§ **Set exercise**: Retype the rows from the line containing "Task: Open the 源码管理 tab" through the line containing "Looking at the screenshot, I should (x=856, y=26).", character for character.

....

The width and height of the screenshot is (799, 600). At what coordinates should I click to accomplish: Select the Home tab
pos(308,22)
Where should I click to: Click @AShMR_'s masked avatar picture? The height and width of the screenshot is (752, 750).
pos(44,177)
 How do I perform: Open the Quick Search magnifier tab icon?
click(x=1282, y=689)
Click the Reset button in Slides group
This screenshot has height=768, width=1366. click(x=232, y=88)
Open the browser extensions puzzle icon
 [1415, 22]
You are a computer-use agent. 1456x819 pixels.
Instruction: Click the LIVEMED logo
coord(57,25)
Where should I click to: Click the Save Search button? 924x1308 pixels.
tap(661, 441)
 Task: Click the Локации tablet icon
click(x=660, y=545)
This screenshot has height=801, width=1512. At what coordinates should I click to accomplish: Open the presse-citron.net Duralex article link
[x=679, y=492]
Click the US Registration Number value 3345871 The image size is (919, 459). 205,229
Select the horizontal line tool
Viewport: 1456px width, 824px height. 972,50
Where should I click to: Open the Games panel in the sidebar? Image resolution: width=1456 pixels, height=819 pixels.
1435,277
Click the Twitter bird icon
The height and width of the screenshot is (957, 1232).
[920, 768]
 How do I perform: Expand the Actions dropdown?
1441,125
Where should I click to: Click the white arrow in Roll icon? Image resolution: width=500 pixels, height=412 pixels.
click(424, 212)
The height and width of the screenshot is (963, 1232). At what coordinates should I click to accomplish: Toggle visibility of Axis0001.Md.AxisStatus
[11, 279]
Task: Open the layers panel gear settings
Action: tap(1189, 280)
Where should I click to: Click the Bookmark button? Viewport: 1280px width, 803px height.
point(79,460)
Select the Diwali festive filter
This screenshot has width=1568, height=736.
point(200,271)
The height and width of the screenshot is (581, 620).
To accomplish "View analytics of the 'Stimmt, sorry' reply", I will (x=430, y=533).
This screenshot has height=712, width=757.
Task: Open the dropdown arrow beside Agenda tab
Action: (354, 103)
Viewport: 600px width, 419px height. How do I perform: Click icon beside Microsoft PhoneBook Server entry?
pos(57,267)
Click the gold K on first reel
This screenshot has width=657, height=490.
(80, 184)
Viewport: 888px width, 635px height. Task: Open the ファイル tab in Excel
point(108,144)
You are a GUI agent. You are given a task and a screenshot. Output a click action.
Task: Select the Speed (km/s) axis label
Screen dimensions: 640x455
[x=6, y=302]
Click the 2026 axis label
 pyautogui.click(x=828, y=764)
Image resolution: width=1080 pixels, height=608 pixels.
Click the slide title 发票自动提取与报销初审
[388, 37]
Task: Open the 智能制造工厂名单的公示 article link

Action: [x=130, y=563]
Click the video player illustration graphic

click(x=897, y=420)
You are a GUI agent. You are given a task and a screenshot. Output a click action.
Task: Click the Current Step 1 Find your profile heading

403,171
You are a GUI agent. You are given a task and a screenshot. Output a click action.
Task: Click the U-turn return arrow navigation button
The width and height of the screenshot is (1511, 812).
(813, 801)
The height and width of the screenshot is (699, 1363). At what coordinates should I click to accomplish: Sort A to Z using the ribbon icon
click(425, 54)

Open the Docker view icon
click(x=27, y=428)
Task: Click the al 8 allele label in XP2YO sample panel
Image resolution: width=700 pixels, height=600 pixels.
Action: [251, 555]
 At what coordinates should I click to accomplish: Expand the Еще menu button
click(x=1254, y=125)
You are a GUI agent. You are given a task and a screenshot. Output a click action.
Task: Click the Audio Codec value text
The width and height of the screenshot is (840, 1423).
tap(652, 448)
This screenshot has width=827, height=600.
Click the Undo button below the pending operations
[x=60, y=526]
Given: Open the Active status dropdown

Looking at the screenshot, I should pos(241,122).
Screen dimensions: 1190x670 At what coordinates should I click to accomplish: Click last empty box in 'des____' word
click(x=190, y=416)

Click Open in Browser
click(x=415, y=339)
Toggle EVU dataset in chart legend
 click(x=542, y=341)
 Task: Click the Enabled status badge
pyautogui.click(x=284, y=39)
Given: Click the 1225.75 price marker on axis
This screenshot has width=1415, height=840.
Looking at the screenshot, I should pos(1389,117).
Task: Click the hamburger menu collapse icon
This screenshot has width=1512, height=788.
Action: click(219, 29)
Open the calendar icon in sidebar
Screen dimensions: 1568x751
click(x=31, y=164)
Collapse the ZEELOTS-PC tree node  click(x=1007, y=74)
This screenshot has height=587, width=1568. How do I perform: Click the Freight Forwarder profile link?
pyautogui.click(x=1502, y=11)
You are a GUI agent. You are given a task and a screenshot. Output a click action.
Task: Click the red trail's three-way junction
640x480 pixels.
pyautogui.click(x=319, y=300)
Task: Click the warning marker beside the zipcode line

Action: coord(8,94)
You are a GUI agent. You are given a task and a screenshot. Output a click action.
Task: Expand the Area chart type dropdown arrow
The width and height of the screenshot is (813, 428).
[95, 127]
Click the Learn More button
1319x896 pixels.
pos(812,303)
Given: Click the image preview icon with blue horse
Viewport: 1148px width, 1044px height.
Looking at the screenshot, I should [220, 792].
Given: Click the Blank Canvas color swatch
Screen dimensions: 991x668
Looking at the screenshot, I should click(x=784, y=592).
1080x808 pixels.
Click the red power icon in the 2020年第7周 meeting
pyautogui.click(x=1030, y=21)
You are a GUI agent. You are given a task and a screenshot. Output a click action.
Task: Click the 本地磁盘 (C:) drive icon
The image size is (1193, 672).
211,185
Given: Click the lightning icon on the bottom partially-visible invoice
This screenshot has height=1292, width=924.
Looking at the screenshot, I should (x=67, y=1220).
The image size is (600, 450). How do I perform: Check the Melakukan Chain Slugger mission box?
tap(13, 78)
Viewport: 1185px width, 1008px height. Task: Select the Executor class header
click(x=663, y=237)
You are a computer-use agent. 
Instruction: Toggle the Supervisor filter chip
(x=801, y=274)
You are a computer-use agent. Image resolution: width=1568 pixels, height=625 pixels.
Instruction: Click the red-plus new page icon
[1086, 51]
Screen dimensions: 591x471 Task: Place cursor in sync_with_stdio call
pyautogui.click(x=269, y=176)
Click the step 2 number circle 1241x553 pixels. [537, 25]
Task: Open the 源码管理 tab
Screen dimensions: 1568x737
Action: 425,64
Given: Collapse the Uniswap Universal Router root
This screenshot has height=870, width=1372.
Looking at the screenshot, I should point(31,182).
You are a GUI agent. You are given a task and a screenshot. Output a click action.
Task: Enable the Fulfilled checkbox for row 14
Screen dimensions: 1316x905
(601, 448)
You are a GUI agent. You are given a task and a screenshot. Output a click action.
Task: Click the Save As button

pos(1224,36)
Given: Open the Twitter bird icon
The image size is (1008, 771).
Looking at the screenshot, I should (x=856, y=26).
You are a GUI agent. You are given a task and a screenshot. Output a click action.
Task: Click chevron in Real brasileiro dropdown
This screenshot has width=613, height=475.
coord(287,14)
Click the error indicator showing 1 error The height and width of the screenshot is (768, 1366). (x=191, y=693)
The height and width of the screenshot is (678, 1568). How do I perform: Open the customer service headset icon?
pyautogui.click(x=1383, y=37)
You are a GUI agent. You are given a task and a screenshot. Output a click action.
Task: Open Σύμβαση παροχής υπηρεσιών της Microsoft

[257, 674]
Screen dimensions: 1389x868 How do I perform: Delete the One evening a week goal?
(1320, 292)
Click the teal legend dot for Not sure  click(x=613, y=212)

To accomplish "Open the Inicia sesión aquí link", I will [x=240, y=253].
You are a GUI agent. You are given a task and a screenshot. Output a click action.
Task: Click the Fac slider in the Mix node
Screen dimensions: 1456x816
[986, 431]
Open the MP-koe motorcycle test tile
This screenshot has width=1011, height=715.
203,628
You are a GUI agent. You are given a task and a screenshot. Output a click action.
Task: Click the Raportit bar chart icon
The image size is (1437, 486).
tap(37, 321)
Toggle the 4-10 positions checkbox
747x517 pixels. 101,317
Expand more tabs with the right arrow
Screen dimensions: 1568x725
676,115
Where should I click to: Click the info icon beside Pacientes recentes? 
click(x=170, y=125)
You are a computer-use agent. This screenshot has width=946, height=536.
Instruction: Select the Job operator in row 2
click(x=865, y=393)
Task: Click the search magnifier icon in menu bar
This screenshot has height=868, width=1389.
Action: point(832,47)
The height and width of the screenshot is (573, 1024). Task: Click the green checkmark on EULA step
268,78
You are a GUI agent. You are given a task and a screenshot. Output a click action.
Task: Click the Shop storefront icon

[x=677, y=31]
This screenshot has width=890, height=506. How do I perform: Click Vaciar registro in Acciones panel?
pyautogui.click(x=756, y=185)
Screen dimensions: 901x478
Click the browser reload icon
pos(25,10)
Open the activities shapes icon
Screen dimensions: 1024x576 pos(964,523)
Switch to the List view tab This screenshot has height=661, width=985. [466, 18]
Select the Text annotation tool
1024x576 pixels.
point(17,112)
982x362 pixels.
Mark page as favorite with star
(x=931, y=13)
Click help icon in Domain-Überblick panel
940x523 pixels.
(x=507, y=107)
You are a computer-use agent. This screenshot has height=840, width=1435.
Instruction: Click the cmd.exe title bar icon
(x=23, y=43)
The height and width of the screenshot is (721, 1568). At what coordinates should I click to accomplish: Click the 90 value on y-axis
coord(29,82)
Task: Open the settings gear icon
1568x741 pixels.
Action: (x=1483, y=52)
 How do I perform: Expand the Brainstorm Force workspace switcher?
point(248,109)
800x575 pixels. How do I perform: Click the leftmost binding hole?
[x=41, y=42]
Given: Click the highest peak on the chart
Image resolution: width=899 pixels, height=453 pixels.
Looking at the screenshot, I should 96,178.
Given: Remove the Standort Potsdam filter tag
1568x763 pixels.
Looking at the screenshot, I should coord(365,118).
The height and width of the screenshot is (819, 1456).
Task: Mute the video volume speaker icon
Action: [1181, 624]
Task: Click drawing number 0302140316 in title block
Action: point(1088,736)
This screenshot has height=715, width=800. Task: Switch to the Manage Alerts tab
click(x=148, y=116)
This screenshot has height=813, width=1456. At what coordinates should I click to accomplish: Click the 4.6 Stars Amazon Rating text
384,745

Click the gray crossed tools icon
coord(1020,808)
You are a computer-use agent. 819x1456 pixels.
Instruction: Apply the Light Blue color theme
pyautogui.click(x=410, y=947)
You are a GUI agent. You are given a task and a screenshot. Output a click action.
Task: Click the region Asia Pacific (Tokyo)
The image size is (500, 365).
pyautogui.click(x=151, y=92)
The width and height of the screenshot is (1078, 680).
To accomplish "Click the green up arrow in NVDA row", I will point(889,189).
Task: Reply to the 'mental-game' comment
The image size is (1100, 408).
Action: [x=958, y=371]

....

§ **Written solution**:
Task: Open the 源码管理 tab
Screen dimensions: 1568x737
Action: 425,64
Given: Collapse the Uniswap Universal Router root
This screenshot has height=870, width=1372.
Looking at the screenshot, I should point(31,182).
You are a GUI agent. You are given a task and a screenshot. Output a click action.
Task: Enable the Fulfilled checkbox for row 14
Screen dimensions: 1316x905
(601, 448)
You are a GUI agent. You are given a task and a screenshot. Output a click action.
Task: Click the Save As button

pos(1224,36)
Given: Open the Twitter bird icon
The image size is (1008, 771).
Looking at the screenshot, I should (x=856, y=26).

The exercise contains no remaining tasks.